### Dataset entries
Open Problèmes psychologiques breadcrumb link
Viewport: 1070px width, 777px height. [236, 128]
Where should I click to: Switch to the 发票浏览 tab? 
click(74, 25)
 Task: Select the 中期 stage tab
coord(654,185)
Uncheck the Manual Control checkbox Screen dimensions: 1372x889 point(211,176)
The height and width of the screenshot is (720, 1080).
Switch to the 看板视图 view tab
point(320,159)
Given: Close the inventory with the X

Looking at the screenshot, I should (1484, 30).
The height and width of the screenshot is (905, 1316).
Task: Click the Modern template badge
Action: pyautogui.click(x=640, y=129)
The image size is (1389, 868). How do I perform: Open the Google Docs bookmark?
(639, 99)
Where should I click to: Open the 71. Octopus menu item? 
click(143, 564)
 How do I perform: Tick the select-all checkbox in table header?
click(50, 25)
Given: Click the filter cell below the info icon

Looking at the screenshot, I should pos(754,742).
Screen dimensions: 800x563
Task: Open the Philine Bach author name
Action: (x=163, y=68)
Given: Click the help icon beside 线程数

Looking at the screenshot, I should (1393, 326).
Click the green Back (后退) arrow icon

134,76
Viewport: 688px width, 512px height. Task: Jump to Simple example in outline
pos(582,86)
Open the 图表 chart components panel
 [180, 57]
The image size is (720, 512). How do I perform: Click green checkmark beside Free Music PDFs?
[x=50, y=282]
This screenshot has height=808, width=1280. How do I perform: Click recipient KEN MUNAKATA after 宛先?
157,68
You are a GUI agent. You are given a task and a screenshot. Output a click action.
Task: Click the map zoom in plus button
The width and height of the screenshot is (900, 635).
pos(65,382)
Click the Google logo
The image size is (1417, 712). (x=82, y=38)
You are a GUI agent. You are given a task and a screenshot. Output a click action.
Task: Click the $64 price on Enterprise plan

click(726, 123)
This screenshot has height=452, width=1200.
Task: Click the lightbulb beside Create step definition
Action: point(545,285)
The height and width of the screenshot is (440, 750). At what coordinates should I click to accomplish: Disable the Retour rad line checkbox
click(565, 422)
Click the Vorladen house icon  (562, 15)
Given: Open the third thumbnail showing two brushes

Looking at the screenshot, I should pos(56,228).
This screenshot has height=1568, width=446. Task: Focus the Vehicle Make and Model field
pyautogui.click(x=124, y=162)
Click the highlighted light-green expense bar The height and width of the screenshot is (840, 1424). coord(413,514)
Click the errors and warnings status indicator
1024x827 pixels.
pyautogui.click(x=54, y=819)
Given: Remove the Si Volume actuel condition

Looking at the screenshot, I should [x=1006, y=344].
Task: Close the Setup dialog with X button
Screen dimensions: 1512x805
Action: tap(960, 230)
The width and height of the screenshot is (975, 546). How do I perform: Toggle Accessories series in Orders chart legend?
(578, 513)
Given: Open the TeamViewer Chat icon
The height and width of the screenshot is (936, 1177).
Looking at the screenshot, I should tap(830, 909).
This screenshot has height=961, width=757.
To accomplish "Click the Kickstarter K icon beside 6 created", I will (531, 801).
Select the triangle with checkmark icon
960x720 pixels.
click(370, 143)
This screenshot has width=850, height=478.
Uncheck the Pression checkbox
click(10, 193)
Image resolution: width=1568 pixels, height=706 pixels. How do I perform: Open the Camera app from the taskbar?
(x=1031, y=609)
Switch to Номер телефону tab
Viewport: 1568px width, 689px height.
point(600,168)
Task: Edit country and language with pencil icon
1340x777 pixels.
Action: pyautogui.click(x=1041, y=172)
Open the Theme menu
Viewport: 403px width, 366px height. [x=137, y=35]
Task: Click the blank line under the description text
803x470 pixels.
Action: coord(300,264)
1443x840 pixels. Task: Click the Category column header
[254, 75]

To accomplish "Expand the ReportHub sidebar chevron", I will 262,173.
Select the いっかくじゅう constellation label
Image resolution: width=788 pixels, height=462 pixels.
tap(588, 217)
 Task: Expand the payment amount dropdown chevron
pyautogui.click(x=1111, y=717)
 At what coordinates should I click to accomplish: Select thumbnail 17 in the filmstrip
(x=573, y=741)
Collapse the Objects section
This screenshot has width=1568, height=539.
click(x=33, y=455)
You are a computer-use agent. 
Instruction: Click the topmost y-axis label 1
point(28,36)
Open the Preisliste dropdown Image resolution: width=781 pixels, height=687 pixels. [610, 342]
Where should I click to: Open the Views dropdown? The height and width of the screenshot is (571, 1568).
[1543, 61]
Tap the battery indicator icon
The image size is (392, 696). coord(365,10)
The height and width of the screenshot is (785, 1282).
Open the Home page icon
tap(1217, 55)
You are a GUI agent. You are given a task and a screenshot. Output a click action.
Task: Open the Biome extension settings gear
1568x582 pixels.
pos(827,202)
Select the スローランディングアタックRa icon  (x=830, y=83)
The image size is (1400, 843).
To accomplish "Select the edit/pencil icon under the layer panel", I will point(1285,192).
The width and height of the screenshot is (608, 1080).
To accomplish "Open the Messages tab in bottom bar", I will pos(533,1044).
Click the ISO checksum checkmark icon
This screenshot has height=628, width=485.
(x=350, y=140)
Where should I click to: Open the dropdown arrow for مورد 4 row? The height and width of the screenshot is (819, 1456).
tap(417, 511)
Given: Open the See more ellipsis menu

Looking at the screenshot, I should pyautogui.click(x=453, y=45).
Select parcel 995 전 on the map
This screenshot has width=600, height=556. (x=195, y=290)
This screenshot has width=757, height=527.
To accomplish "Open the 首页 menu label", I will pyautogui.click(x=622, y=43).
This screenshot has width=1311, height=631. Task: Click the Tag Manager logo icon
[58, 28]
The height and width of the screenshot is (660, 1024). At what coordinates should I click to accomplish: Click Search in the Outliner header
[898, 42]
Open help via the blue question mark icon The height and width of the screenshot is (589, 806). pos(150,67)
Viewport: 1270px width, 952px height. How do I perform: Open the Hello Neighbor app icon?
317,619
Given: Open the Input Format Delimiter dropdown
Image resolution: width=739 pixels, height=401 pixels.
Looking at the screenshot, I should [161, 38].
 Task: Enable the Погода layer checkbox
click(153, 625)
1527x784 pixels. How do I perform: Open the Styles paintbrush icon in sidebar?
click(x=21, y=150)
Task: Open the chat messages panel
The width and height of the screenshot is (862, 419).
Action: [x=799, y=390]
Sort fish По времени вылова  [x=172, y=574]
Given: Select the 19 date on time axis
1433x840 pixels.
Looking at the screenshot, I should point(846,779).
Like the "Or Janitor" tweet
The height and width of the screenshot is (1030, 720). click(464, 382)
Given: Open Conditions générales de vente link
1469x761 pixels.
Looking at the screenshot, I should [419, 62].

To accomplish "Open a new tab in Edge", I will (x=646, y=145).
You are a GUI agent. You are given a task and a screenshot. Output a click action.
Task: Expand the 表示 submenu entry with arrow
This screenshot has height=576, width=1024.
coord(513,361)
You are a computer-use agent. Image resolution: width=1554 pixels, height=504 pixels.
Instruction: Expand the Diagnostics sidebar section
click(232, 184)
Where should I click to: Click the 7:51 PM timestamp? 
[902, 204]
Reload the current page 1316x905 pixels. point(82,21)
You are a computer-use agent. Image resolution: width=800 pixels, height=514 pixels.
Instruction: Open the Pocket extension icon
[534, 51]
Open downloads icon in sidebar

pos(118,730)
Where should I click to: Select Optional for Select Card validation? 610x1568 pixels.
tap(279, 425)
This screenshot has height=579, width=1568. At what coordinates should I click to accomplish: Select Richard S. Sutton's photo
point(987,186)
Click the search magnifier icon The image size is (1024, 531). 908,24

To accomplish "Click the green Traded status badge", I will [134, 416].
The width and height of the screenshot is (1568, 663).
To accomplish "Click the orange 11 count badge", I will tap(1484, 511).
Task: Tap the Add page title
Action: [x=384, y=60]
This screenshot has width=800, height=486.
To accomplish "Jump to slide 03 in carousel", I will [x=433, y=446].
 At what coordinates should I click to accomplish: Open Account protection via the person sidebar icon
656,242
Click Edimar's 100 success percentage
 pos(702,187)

### Description of the task
Please copy out the records from the line with "Given: Click the help icon beside 线程数" through the line with "The image size is (1417, 712). (x=82, y=38)", including both of those lines, with no changes.

### Task solution
Given: Click the help icon beside 线程数

Looking at the screenshot, I should (1393, 326).
Click the green Back (后退) arrow icon

134,76
Viewport: 688px width, 512px height. Task: Jump to Simple example in outline
pos(582,86)
Open the 图表 chart components panel
 [180, 57]
The image size is (720, 512). How do I perform: Click green checkmark beside Free Music PDFs?
[x=50, y=282]
This screenshot has height=808, width=1280. How do I perform: Click recipient KEN MUNAKATA after 宛先?
157,68
You are a GUI agent. You are given a task and a screenshot. Output a click action.
Task: Click the map zoom in plus button
The width and height of the screenshot is (900, 635).
pos(65,382)
Click the Google logo
The image size is (1417, 712). (x=82, y=38)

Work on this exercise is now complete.